‘Sous le ciel de Koutaïssi’ est un film que j’aurais aimé aimer davantage. D’abord on ne voit pas un film géorgien tous les jours. Mais au-delà de la nationalité du film, il s’y dégage une agréable et rare fantaisie et un aspect délicieusement littéraire. Trop long, le dispositif m’a vite lassé et je suis totalement sorti du film.
Lisa et Giorgi se rencontrent deux fois le même jour dans la ville géorgienne de Kutaisi. Ces deux rencontres suffisent pour qu'ils tombent amoureux l'un de l'autre. Sur le chemin du retour, Lisa est avertie d'une malédiction dont elle a été victime par un semis, une caméra de sécurité, une gouttière et le vent. Lorsque Lisa et Giorgi se réveillent le lendemain, ils se rendent compte qu'ils ont l'air complètement différents. La malédiction est de faire en sorte qu'ils ne se retrouvent plus.

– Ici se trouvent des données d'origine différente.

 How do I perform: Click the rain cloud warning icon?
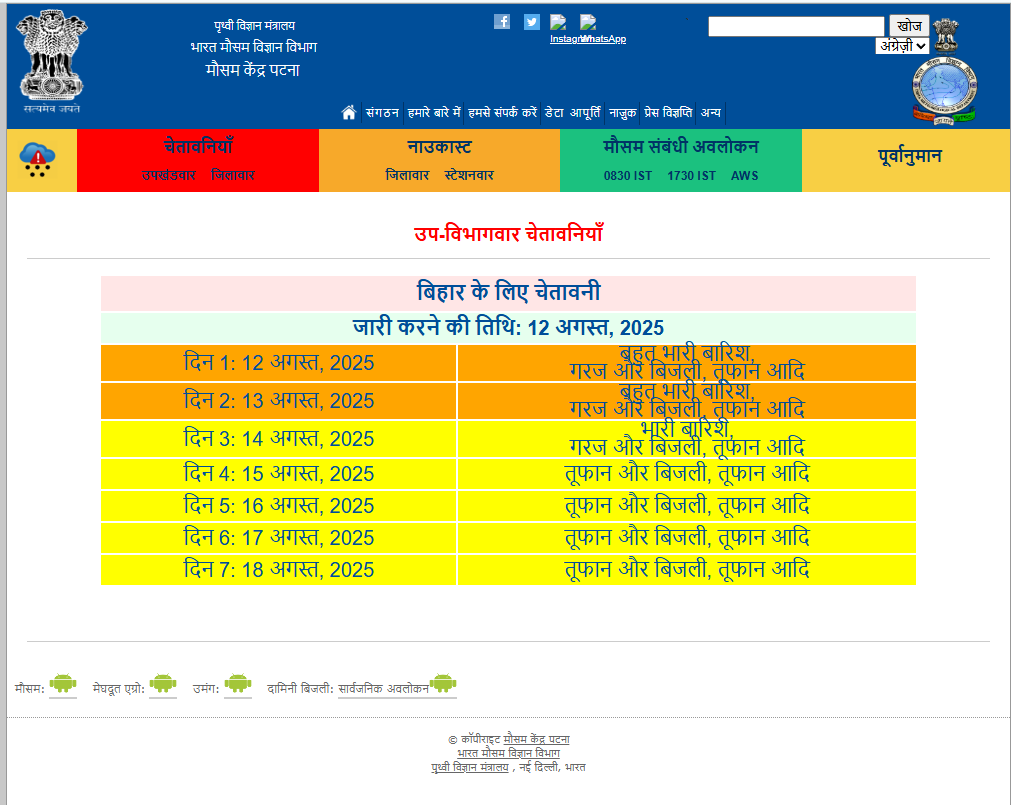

Le film reprend le schéma assez classique de la rencontre entre un homme et une femme, donc Claude Lelouch s’est, entre autres, fait le spécialiste. Un homme et une femme se croisent par hasard, tombent amoureux, se recherchent. Mais ici, le metteur en scène « pervertit » ce genre balisé en y ajoutant un soupçon de fantastique. En effet, victimes d’un sort, les protagonistes ne cesseront de se croiser sans jamais se reconnaître. C’est déjà assez drôle et puis cela engendre un joli suspens. Les deux amoureux se reconnaitront-ils un jour et si oui, quand ? Tout cela évoque en sous-texte la parfois difficile communicabilité entre les deux sexes.
Ce qui est criant pendant le visionnage du film, c’est le peu de moyens dont a disposé le cinéaste pour faire son film. C’est à mettre au crédit du film. Loin d’être un frein, ce manque de moyens permet au cinéaste de faire preuve d’une certaine inventivité. Je repense à la première rencontre. Il s’agit d’un plan fixe sur les chaussures des deux personnages. On voit ces chaussures se heurter, repartir dans la mauvaise direction, faire demi-tour, se reheurter. Le cinéaste géorgien fait preuve d’un certain sens du burlesque et du rythme.
Formellement, le réalisateur fait un choix assez radical. Un narrateur raconte cette histoire, comme si on lisait un bouquin. Le narrateur rapporte la plupart des propos des personnages. On a l’impression de voir un livre imagé, dont le narrateur tournerait les pages avec une main invisible et qu’il commenterait. On entend parfois parler les personnages secondaires (son patron à lui, sa colloc à elle). Mais les deux personnages principaux ne parlent quasiment jamais, renforçant l’idées de personnages envoûtés, comme anesthésiés par le sort.
Sur 1h30, j'aurais dit que le film est absolument charmant. Hélas, il en fait 2h30. Mon Dieu, que c’est interminable et lent! Sur la longue, j’ai trouvé ce procédé plombant et je suis totalement sorti de ce film qui me plaisait au premier abord. Le film charmant s’est transformé en monument d’ennui. J’aime beaucoup les films littéraires comme les films de Pascal Thomas ou le récent ‘Tromperie’ d’Arnaud Depleschin. Mais là, j’ai trouvé que la forme prenait trop le dessus sur le film et écrasait l’ensemble.
L’ennui que j’ai ressenti face à ce film est trop profond pour être oubliable car le film a énormément de qualités : un sens du burlesque, du rythme. Mais le résultat est franchement pénible.